#### [Исходный текст]
****
Что вышло из этого восхитительного намерения? «Что-то благородное и великолепное может получиться из этого разнузданного мальчишки, — записывает Мария, которая видит его на лужайке сквозь раскрытые окна. — Он скачет, пританцовывает, катается, прыгает непрерывно, совершенно, как маленький жеребенок или козленок. Одежда перепачкана и помята, но упражнение идет ему явно на пользу, иначе он наделал бы каких-нибудь пакостей». Как только он отправлялся гулять в город, сыпались жалобы: «Герман ударил моего ребенка», «Герман разбил стекло», «Герман перевернул коляску с малышом…» Но когда сын рассказывает ей о прочитанных книгах или приходит к ней со своими тайнами, мать восхищается: «Это такая радость быть рядом с ним. У него всегда есть что-то новенькое… Он пишет замечательные стихи!»
****
#### [Перечень записей]
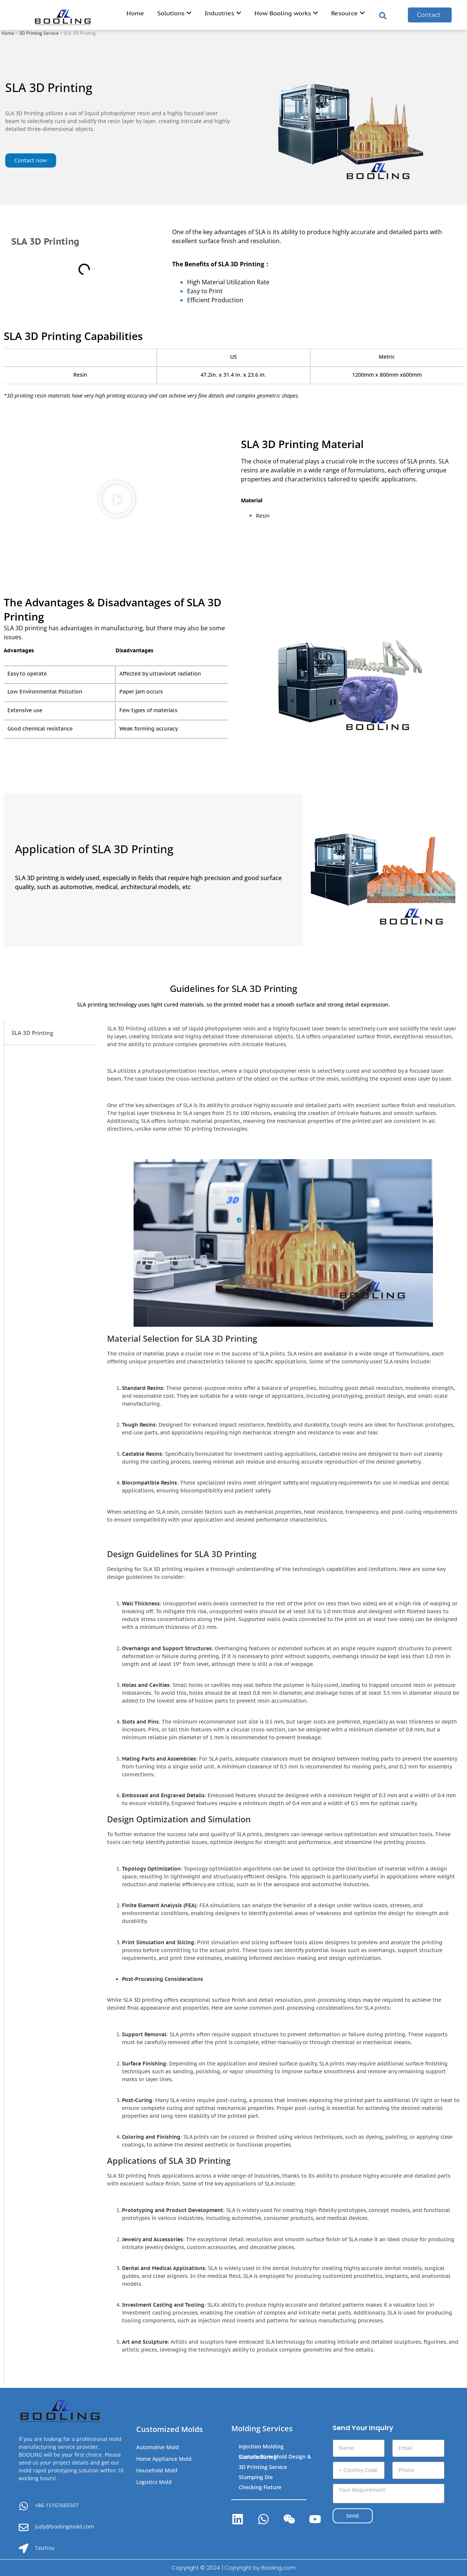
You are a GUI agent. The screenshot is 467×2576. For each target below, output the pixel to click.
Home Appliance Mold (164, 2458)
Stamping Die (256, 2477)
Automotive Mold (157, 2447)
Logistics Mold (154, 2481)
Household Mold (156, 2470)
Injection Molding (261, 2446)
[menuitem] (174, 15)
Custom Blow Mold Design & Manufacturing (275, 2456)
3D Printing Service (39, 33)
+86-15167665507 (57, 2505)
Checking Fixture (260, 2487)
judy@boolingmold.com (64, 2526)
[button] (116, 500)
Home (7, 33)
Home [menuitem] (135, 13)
****
#### [Задания]
(1) Ответьте на вопросы по тексту о Германе.
(a) С кем Мария сравнивает сына, наблюдая за ним на лужайке?
(b) Какие жалобы сыпались, когда Герман отправлялся гулять в город?
(c) Что, по словам матери, пишет Герман?
(2) Напишите продолжение текста о Германе, начиная после его последнего предложения.
Записи для работы не понадобятся.

#### [Ответы]
(1)
(a) С маленьким жеребенком или козленком.
(b) «Герман ударил моего ребенка», «Герман разбил стекло», «Герман перевернул коляску с малышом…»
(c) Замечательные стихи.

(2)
Базель, его праздники, барочные дворцы, порт с сероватым молом над водами Рейна, усеянным устрицами, — все это очаровывает семейство Гессе. Интеллектуальная атмосфера — настоящее чудо: «Мы чувствуем себя как одна большая семья. Вместе любим и молимся вместе», — пишет Мария, которой вот-вот исполнится сорок, незадолго до рождения 13 июля 1882 года ее девятого ребенка Ганса.
Герман только что поступил в миссионерскую школу. Что делать с мальчишкой, она не знает: «Маленький Герман сегодня утром прогулял уроки. В наказание я заперла его. Это не возымело действия. „Меня бессмысленно здесь держать, мама, — услышала я от него. — Я ведь могу смотреть в окно, и это уже забавно“». В другой раз, после вечеринки, где пели, он спросил вдруг отца: «Ну что? Хорошо я пою, правда? Так же хорошо, как сирены?» И, лукаво прищурясь: «Интересно, я такой же злой, как они?» Иоганнес обеспокоен поведением Германа: «Я всерьез подумываю отдать его в какой-нибудь пансион за границей.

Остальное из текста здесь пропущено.